The first day brought us through woods rich in the moccasin flower and
lupine, and plains whose soft expanse was continually touched with
expression by the slow moving clouds which
"Sweep over with their shadows, and beneath
The surface rolls and fluctuates to the eye;
Dark hollows seem to glide along and chase
The sunny ridges,"
to the banks of the Fox river, a sweet and graceful stream. We reached
Geneva just in time to escape being drenched by a violent thunder
shower, whose rise and disappearance threw expression into all the
features of the scene.
Geneva reminds me of a New England village, as indeed there, and in the
neighborhood, are many New Englanders of an excellent stamp, generous,
intelligent, discreet, and seeking to win from life its true values.
Such are much wanted, and seem like points of light among the swarms of
settlers, whose aims are sordid, whose habits thoughtless and slovenly.

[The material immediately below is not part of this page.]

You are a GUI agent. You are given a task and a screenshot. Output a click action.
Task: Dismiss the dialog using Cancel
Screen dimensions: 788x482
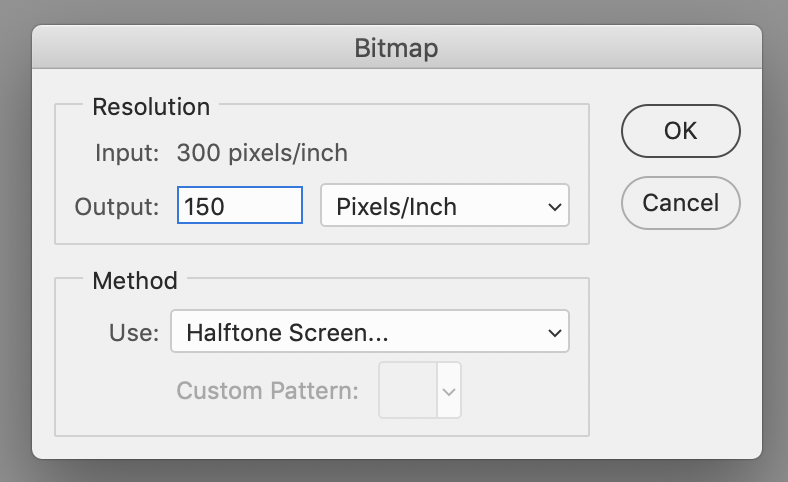pos(680,203)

With great pleasure we heard, with his attentive and affectionate
congregation, the Unitarian clergyman, Mr. Conant, and afterward visited
him in his house, where almost everything bore traces of his own handy
work or that of his father. He is just such a teacher as is wanted in
this region, familiar enough with the habits of those he addresses to
come home to their experience and their wants; earnest and enlightened
enough to draw the important inferences from the life of every day.
A day or two we remained here, and passed some happy hours in the woods
that fringe the stream, where the gentlemen found a rich booty of fish.